## Rows from a dataset
(begin)
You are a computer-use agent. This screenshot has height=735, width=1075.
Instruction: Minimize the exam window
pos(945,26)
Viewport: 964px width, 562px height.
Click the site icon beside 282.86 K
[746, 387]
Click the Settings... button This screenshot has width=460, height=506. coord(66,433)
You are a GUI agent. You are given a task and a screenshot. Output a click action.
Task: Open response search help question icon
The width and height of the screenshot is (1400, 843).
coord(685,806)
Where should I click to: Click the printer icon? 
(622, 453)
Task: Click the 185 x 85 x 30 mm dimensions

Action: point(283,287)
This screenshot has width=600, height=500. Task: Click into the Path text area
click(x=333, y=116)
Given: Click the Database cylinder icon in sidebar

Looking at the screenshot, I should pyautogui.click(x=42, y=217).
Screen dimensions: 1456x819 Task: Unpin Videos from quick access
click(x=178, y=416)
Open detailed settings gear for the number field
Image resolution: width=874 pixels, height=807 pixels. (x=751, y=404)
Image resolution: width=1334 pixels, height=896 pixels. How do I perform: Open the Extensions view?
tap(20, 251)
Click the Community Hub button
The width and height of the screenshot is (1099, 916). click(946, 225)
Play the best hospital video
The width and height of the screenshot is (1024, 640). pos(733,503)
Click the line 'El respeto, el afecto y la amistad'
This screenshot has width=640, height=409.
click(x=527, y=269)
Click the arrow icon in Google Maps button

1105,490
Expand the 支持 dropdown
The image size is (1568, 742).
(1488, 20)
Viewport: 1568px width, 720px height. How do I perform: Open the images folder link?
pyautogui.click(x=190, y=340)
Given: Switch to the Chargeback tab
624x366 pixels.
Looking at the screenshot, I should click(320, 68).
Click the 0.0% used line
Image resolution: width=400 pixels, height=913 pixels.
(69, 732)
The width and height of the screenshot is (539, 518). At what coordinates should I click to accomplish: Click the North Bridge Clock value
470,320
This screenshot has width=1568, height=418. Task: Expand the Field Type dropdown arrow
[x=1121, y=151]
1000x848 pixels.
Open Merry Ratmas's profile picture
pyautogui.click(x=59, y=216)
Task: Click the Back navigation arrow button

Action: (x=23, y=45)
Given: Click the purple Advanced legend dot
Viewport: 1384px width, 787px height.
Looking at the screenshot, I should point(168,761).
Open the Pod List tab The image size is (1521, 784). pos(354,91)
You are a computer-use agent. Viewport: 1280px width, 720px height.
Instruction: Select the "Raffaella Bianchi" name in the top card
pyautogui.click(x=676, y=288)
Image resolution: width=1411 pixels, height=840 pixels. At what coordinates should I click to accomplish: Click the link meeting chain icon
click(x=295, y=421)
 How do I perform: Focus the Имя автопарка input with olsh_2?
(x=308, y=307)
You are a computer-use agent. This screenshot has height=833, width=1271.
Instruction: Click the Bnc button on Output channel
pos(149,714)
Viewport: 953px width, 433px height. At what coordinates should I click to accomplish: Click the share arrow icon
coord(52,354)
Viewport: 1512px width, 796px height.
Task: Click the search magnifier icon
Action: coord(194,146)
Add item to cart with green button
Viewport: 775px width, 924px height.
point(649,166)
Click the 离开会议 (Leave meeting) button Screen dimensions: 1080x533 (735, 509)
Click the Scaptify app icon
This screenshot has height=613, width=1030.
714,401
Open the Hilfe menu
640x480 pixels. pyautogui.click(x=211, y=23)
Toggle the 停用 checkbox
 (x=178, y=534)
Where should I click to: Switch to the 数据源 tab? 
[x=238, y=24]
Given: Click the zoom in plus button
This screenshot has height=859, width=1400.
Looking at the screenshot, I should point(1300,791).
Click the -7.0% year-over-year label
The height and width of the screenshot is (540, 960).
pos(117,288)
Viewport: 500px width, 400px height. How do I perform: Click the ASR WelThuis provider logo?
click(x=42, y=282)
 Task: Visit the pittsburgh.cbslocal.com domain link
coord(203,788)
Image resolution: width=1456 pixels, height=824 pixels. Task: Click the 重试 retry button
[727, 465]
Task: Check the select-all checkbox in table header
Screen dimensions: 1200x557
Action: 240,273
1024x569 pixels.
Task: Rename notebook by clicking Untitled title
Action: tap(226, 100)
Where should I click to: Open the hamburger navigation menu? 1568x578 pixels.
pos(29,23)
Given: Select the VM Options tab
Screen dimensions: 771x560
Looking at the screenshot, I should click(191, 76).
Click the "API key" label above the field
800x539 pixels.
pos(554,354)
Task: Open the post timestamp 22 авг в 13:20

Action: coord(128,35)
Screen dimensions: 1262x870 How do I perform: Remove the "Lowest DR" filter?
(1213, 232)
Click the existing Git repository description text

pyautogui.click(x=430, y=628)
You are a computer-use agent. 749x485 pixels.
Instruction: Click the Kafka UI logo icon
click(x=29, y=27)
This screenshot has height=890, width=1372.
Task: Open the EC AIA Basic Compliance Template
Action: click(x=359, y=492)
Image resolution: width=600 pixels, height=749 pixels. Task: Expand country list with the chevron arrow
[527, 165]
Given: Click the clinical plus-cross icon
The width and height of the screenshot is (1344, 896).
(end)
## WHAT YOU WILL DO
Present every row above as a numbered list, leaving out the blank lines.

## OUTPUT
1. You are a computer-use agent. This screenshot has height=735, width=1075.
2. Instruction: Minimize the exam window
3. pos(945,26)
4. Viewport: 964px width, 562px height.
5. Click the site icon beside 282.86 K
6. [746, 387]
7. Click the Settings... button This screenshot has width=460, height=506. coord(66,433)
8. You are a GUI agent. You are given a task and a screenshot. Output a click action.
9. Task: Open response search help question icon
10. The width and height of the screenshot is (1400, 843).
11. coord(685,806)
12. Where should I click to: Click the printer icon? 
13. (622, 453)
14. Task: Click the 185 x 85 x 30 mm dimensions
15. Action: point(283,287)
16. This screenshot has width=600, height=500. Task: Click into the Path text area
17. click(x=333, y=116)
18. Given: Click the Database cylinder icon in sidebar
19. Looking at the screenshot, I should pyautogui.click(x=42, y=217).
20. Screen dimensions: 1456x819 Task: Unpin Videos from quick access
21. click(x=178, y=416)
22. Open detailed settings gear for the number field
23. Image resolution: width=874 pixels, height=807 pixels. (x=751, y=404)
24. Image resolution: width=1334 pixels, height=896 pixels. How do I perform: Open the Extensions view?
25. tap(20, 251)
26. Click the Community Hub button
27. The width and height of the screenshot is (1099, 916). click(946, 225)
28. Play the best hospital video
29. The width and height of the screenshot is (1024, 640). pos(733,503)
30. Click the line 'El respeto, el afecto y la amistad'
31. This screenshot has width=640, height=409.
32. click(x=527, y=269)
33. Click the arrow icon in Google Maps button
34. 1105,490
35. Expand the 支持 dropdown
36. The image size is (1568, 742).
37. (1488, 20)
38. Viewport: 1568px width, 720px height. How do I perform: Open the images folder link?
39. pyautogui.click(x=190, y=340)
40. Given: Switch to the Chargeback tab
41. 624x366 pixels.
42. Looking at the screenshot, I should click(320, 68).
43. Click the 0.0% used line
44. Image resolution: width=400 pixels, height=913 pixels.
45. (69, 732)
46. The width and height of the screenshot is (539, 518). At what coordinates should I click to accomplish: Click the North Bridge Clock value
47. 470,320
48. This screenshot has width=1568, height=418. Task: Expand the Field Type dropdown arrow
49. [x=1121, y=151]
50. 1000x848 pixels.
51. Open Merry Ratmas's profile picture
52. pyautogui.click(x=59, y=216)
53. Task: Click the Back navigation arrow button
54. Action: (x=23, y=45)
55. Given: Click the purple Advanced legend dot
56. Viewport: 1384px width, 787px height.
57. Looking at the screenshot, I should point(168,761).
58. Open the Pod List tab The image size is (1521, 784). pos(354,91)
59. You are a computer-use agent. Viewport: 1280px width, 720px height.
60. Instruction: Select the "Raffaella Bianchi" name in the top card
61. pyautogui.click(x=676, y=288)
62. Image resolution: width=1411 pixels, height=840 pixels. At what coordinates should I click to accomplish: Click the link meeting chain icon
63. click(x=295, y=421)
64.  How do I perform: Focus the Имя автопарка input with olsh_2?
65. (x=308, y=307)
66. You are a computer-use agent. This screenshot has height=833, width=1271.
67. Instruction: Click the Bnc button on Output channel
68. pos(149,714)
69. Viewport: 953px width, 433px height. At what coordinates should I click to accomplish: Click the share arrow icon
70. coord(52,354)
71. Viewport: 1512px width, 796px height.
72. Task: Click the search magnifier icon
73. Action: coord(194,146)
74. Add item to cart with green button
75. Viewport: 775px width, 924px height.
76. point(649,166)
77. Click the 离开会议 (Leave meeting) button Screen dimensions: 1080x533 (735, 509)
78. Click the Scaptify app icon
79. This screenshot has height=613, width=1030.
80. 714,401
81. Open the Hilfe menu
82. 640x480 pixels. pyautogui.click(x=211, y=23)
83. Toggle the 停用 checkbox
84.  (x=178, y=534)
85. Where should I click to: Switch to the 数据源 tab? 
86. [x=238, y=24]
87. Given: Click the zoom in plus button
88. This screenshot has height=859, width=1400.
89. Looking at the screenshot, I should point(1300,791).
90. Click the -7.0% year-over-year label
91. The height and width of the screenshot is (540, 960).
92. pos(117,288)
93. Viewport: 500px width, 400px height. How do I perform: Click the ASR WelThuis provider logo?
94. click(x=42, y=282)
95.  Task: Visit the pittsburgh.cbslocal.com domain link
96. coord(203,788)
97. Image resolution: width=1456 pixels, height=824 pixels. Task: Click the 重试 retry button
98. [727, 465]
99. Task: Check the select-all checkbox in table header
100. Screen dimensions: 1200x557
101. Action: 240,273
102. 1024x569 pixels.
103. Task: Rename notebook by clicking Untitled title
104. Action: tap(226, 100)
105. Where should I click to: Open the hamburger navigation menu? 1568x578 pixels.
106. pos(29,23)
107. Given: Select the VM Options tab
108. Screen dimensions: 771x560
109. Looking at the screenshot, I should click(191, 76).
110. Click the "API key" label above the field
111. 800x539 pixels.
112. pos(554,354)
113. Task: Open the post timestamp 22 авг в 13:20
114. Action: coord(128,35)
115. Screen dimensions: 1262x870 How do I perform: Remove the "Lowest DR" filter?
116. (1213, 232)
117. Click the existing Git repository description text
118. pyautogui.click(x=430, y=628)
119. You are a computer-use agent. 749x485 pixels.
120. Instruction: Click the Kafka UI logo icon
121. click(x=29, y=27)
122. This screenshot has height=890, width=1372.
123. Task: Open the EC AIA Basic Compliance Template
124. Action: click(x=359, y=492)
125. Image resolution: width=600 pixels, height=749 pixels. Task: Expand country list with the chevron arrow
126. [527, 165]
127. Given: Click the clinical plus-cross icon
128. The width and height of the screenshot is (1344, 896).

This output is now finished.